Saigo da, saigo da yo!
Pare una nenia, mi annega la testa.
Ed ecco che alzando gli occhi – perché è l’ultima volta, me ne convinco – scopro una figura di donna, delle più stupefacenti. Mi era di fronte e non l’avrei mai notata se non avessi dovuto staccare lo sguardo dalla mia vita per spostarmi su quella degli altri. Più valevole di qualunque parola che avrei potuto scrivere allora, ritrovo nella donna un frammento del libro che stavo scrivendo. Rinvengo persino il raccordo tra la natura viva del mondo e quella virgola d’occhi e di bocca che mi si staglia davanti, Tōkyō che le sfreccia alle spalle, placida nella sua mattina di sole.
Quando il livello di intolleranza supera una certa soglia, la realtà va circoscritta.

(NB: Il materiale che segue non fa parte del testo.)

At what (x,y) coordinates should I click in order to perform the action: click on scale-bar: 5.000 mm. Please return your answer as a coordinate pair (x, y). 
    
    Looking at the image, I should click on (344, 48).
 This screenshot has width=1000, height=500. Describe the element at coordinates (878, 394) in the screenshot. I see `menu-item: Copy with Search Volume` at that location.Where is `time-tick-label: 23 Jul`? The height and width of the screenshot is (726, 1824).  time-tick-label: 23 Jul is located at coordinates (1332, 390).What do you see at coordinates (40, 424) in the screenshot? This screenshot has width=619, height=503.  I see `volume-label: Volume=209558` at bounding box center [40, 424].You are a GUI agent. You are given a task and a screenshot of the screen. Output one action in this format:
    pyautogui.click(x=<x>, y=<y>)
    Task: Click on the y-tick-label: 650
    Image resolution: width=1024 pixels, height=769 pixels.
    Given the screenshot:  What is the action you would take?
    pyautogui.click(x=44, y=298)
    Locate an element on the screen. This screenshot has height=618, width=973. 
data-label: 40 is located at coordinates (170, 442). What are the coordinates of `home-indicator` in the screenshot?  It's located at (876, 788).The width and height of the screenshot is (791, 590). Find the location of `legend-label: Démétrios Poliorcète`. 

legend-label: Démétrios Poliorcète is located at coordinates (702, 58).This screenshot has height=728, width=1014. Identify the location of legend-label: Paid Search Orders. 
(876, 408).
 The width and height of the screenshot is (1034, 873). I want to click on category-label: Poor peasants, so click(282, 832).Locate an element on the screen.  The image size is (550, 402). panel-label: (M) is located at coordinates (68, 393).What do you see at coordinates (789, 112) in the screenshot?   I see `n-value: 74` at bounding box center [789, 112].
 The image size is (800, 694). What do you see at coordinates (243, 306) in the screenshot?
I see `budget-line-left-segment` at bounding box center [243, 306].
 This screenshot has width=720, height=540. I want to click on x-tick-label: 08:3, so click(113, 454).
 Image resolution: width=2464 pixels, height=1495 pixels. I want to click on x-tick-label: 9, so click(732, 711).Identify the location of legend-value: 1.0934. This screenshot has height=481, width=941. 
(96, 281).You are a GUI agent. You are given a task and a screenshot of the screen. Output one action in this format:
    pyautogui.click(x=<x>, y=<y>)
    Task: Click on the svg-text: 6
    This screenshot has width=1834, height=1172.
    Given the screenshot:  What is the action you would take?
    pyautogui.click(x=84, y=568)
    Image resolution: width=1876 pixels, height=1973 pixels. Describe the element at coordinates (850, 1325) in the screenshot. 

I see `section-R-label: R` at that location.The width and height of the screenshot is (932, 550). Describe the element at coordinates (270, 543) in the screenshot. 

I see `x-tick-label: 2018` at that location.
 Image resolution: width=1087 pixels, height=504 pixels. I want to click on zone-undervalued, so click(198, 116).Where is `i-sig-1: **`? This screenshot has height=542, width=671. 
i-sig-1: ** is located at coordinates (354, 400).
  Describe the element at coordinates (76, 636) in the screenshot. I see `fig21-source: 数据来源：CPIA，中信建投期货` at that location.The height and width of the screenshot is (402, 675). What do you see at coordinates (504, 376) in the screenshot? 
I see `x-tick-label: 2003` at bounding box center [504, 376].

Ed ecco il mio personale sistema, sviluppato da un anno circa.
«È l’ultimo giorno» mi dico, anzi me ne persuado. Calo nel personaggio, in quello di qualcuno che abbia una esistenza sradicata dai luoghi, dalle persone, che sia errante e non abbia la possibilità concreta di ritorni. Nell’immaginare quell’ultima volta cambia un po’ tutto.
Ecco allora che nessuna vita più mi trattiene. Sono rappresa su un cucchiaino, su un kanji, in una borsa, sfoglio un libro e ne lascio un pezzetto e penso che è per sempre, che niente tornerà più.
Mi proteggo così dal nervosismo, dall’ira. Dal particolarismo del momento.
Il Maestro Dogen suggeriva si facesse ogni cosa come fosse la prima, ingerire piccolissimi bocconi di cibo, masticarli, assaporarli come li si stesse assaggiando non per l’ennesima, ma per la prima volta. E così Šklovskij e il senso di meraviglia, lo straniamento, la sorpresa, lo sconosciuto che la letteratura ripropone in qualche modo, grazie al fatto che distanzia i fatti che toccano tutti, ponendoli al di là di una vetrina, dove non si tocca. Serve a osservarli per bene, come, appunto, la prima volta.
Ci ho provato. Ho imparato la lezione. L’ho fatta mia.
Adesso però ne ho trovata una variante.
Io tento di partire dal fondo: che sia non la prima volta, ma l’ultima volta.
Al posto della meraviglia che richiede un inganno, uno sforzo di immaginarsi tabulae rasae – creature resettate, senza ricordo delle migliaia di volte in cui si è portato il cibo alla bocca, si è vista la luce inghiottita all’orizzonte, si è dato un bacio – nel piatto io butto la nostalgia di quanto è stato, proprio perché è stato, il ricordo, la malinconia che migliora ogni esperienza anche negativa che si è fatta ricordo.
一期一会 ichi-go ichi-e
«Una volta, un incontro»
Provare, funziona. Provare funziona.